Posted by RB Kollannur on July 15, 2012


Note: This review is part of a weekly book review column that I write for City Journal, an English newspaper based in Thrissur, Kerala.

Published on 13/02/2012

Publisher – Penguin; Pages – 242; Cost – Rs 199; Purchased from Cosmo.

Early 2011, Sidin Vadukut revealed the secret diary of Robin “Einstein” Varghese, a fictional MBA grad from one of those B schools in Ahmedabad, a place where overpaying formerly bankrupt investment banks/consultancy firms find new recruits.

After getting into one such company, Robin fumbled his way through a fortuitous year managing to get a promotion and a steady girlfriend.

Now, Sidin is back with the sequel God Save the Dork.

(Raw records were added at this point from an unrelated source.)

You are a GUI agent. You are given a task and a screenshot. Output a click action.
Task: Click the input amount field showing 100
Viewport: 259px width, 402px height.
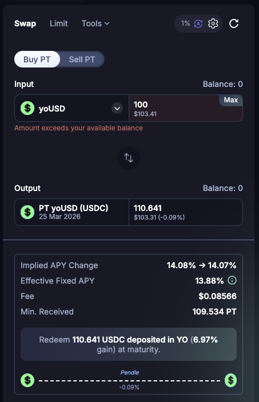click(x=186, y=108)
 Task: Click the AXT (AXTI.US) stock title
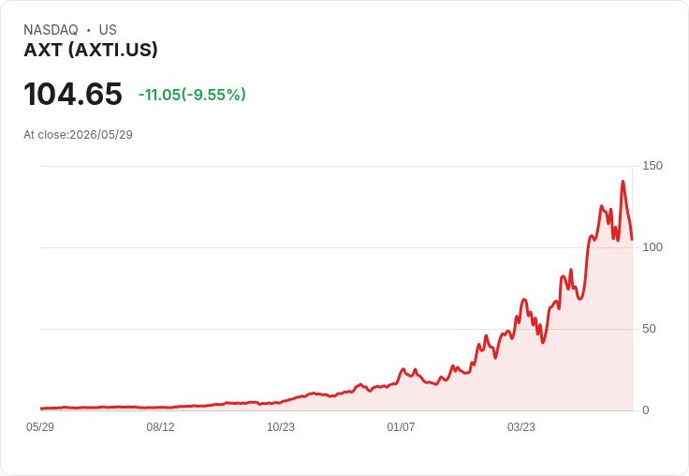pos(91,50)
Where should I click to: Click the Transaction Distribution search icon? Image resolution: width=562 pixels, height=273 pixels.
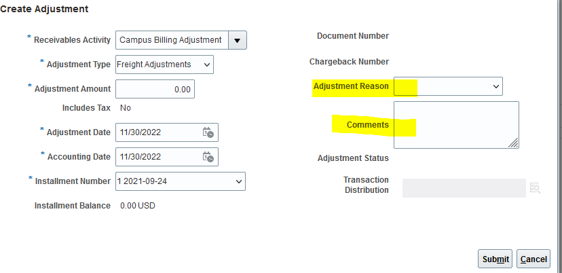click(x=535, y=188)
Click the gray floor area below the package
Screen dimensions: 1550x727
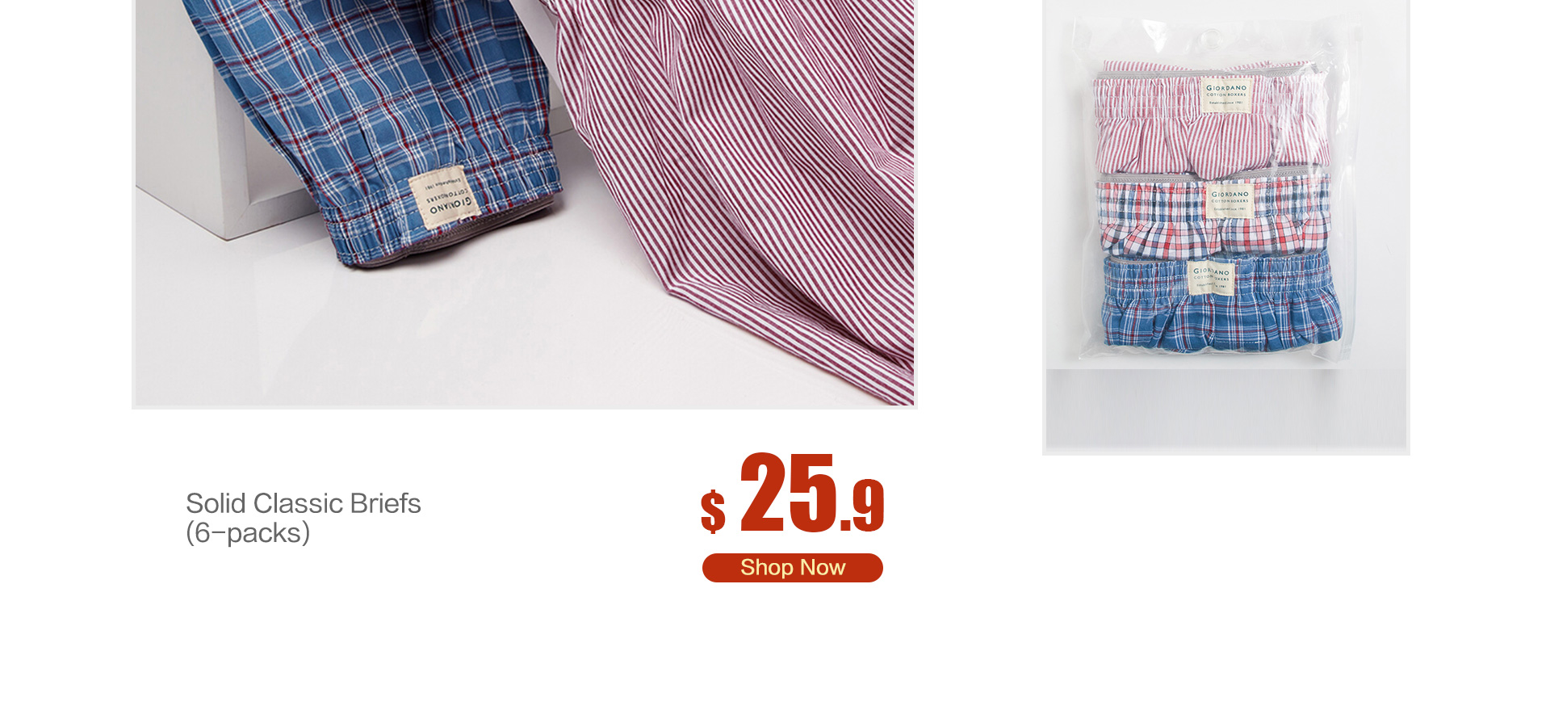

If you had given Sidin’s first novel, Dork, a miss believing it to be just another college/post college stuff spawned by the popularity of Peter Robinson’s Snapshots from Hell, you are indeed unfortunate. You have missed one of the funniest “work” since Liar’s Poker.

While Dork cannot match up to the dark comedy of Liar’s Poker, especially in light of the US housing industry collapse, it did provide a few telling blows to the practices of consultancy firms and top level MBA grads in India.

But what set Dork apart from other B-School books was its satirical nature. Mixing up the foolhardiness of Bertie Wooster of the PG Wodehouse fame and the bragging quality of Reggie Mantle of the Archies, Sidin has created a character that is seriously hilarious and hilariously serious.

In God Save the Dork, Sidin continues with the theme made familiar in the first book. Robin has an uncomfortable close encounter with a collar mike which becomes a recurring side gag (the first had an encounter with a swan), an HR exercise run by an attractive female colleague and a grand finale.

In the meantime, Robin tries to get dumped by his girlfriend or not to get fired, thanks to his consistent buffooneries.

While the first book dealt with certain “unethical” practices by consultants around the world, the second book opens a page into business corruption. God Save the Dork is staged in London, where Sidin is presently living, as a columnist with Mint, and he has tried to introduce bits and pieces of mundane London life into the book.

There are too many Mohanlal references though, perhaps a fallback to Sidin’s Malayali roots, which may alienate the Mammotty fans who may read the book. GSTD scores over the first with a better finish, by being more believable, despite being outrageous.

If you are looking for a couple of hours of laugh riot, God Save the Dork is the perfect catalyst.